The entries below contain pictures. Write out only the lines from the line with "Where should I" up to and including the line with "Image resolution: width=1568", exactly, without them.

SOURCE RECORDS
------------------------------------

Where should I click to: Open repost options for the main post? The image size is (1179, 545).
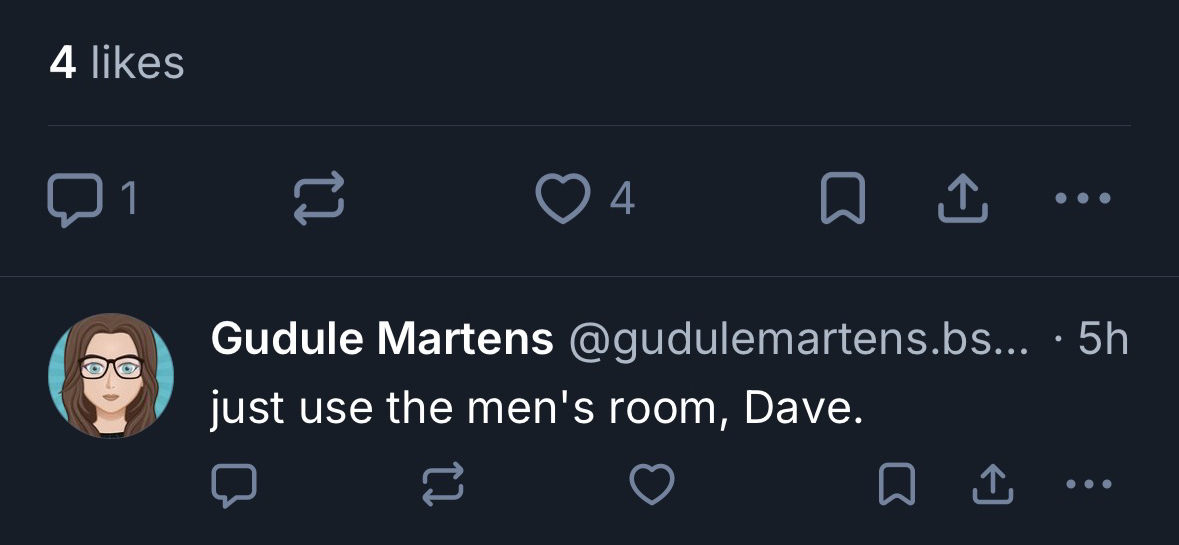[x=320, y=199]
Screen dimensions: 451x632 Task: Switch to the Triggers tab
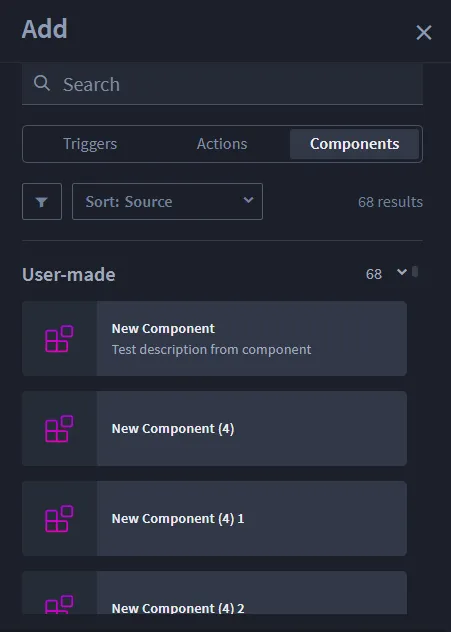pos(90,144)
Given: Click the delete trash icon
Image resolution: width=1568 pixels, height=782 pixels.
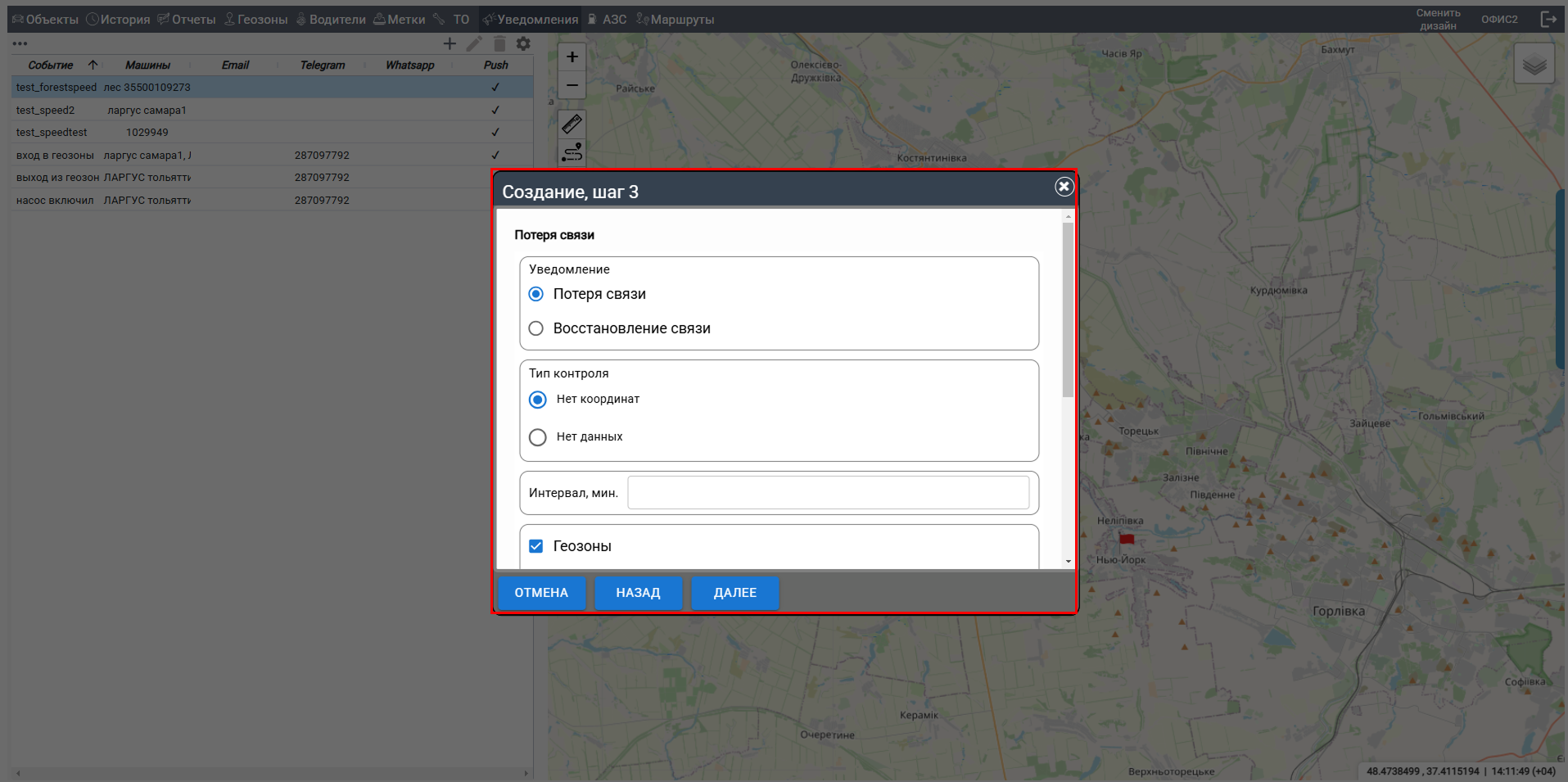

------------------------------------

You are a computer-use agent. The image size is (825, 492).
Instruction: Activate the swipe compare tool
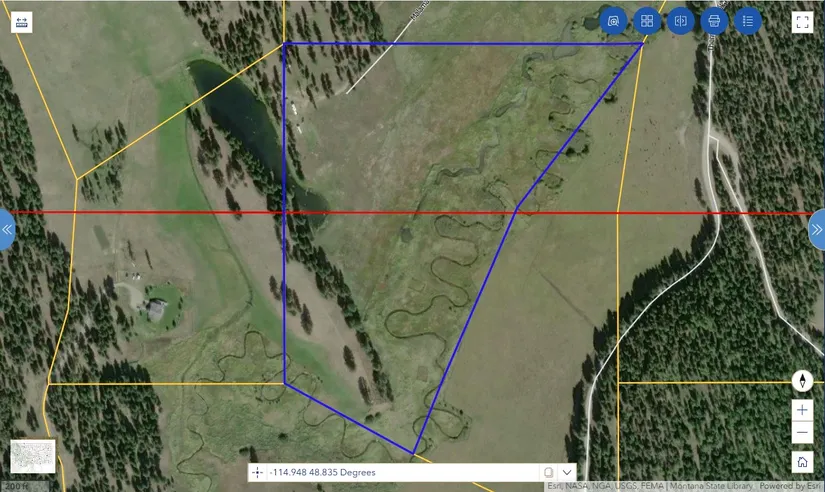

------------------------------------

REPLY
Where should I click to: Open repost options for the main post? The image size is (1179, 545).
[x=320, y=199]
Screen dimensions: 451x632 Task: Switch to the Triggers tab
pos(90,144)
Given: Click the delete trash icon
Image resolution: width=1568 pixels, height=782 pixels.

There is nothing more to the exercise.